Microsoft is bringing automatic video summarization, Hyperlapse, OCR and more to Azure Media Services

Azure Media Services, Microsoft’s collection of cloud-based tools for video workflows, is about to get a lot smarter. As the company announced at the annual NAB show in Las Vegas today, Media Services will now make use of some of the tools Microsoft developed for its machine learning services for video, as well.

This means Media Services can now automatically select the most interesting snippets from a source video, for example, to give you a quick summary of what the full video looks like.

In addition, Microsoft is building face detection into these tools and the company is including its ability to detect people’s emotions (something the company’s Cognitive Services already do for still images). Using this, you could easily see how people reacted to a speech at an event, for example. If your keynote goes on for too long, you will probably see people’s emotions go from happiness to indifference and then to sadness and contempt.
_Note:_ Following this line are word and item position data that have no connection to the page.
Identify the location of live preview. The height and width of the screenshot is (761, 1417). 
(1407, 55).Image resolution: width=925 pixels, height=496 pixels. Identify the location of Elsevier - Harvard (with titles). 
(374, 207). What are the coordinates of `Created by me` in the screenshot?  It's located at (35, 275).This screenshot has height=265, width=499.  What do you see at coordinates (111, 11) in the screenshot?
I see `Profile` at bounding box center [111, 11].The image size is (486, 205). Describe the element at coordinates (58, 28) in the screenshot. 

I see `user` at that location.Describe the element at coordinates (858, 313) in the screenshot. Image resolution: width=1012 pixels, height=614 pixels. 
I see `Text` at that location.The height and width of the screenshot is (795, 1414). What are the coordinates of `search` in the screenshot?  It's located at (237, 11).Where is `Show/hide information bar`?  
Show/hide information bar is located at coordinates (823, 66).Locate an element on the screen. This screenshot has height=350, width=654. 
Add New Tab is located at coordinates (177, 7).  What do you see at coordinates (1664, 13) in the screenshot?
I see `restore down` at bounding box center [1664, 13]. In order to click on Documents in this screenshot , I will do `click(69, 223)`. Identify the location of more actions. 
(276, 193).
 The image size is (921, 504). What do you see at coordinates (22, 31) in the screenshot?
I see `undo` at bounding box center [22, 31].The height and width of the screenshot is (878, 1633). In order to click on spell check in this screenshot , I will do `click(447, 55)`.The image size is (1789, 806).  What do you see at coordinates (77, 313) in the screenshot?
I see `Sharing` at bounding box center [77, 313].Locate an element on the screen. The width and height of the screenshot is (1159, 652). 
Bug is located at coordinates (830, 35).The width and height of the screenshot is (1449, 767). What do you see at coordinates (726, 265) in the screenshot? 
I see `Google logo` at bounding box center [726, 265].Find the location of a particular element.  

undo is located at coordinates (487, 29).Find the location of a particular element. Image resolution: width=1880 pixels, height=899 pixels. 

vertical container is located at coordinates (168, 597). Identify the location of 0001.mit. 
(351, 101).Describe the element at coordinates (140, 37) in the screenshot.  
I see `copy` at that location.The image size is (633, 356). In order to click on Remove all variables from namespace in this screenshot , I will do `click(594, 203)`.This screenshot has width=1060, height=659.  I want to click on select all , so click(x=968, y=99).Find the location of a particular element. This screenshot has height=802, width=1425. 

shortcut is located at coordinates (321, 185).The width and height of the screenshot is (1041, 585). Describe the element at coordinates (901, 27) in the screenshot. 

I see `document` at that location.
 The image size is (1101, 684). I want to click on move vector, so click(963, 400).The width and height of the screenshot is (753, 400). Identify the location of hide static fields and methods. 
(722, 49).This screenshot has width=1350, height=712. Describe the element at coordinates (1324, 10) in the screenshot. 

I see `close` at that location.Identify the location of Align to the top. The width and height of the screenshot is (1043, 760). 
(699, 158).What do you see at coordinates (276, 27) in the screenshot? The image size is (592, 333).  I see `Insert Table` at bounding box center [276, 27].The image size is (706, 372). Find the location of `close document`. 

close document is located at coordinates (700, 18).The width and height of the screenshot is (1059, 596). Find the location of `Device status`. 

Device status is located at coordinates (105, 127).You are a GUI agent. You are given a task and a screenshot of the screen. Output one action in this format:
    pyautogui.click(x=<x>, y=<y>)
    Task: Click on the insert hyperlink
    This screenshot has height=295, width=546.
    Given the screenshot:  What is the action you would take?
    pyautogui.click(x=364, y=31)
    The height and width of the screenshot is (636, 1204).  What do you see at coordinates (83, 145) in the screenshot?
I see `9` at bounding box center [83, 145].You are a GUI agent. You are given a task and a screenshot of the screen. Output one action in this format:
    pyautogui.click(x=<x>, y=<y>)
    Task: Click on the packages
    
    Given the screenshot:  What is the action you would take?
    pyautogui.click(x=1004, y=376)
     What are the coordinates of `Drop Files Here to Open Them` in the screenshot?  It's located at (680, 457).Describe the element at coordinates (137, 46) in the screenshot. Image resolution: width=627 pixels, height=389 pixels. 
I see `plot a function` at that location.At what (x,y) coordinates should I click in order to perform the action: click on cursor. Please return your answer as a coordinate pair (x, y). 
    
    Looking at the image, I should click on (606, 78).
Microsoft is also now building Hyperlapse, its technology for stabilizing and time-lapsing videos right into Azure Media Services. This feature was already available as a public preview, but at the time, it limited users to videos with up to 10,000 frames. This limit is now gone.

Other new features include motion detection, an improved speech-to-text indexer that can now understand six languages (for a total of eight), motion detection and optical character recognition for text displayed in videos (which would be great for search engines, for example).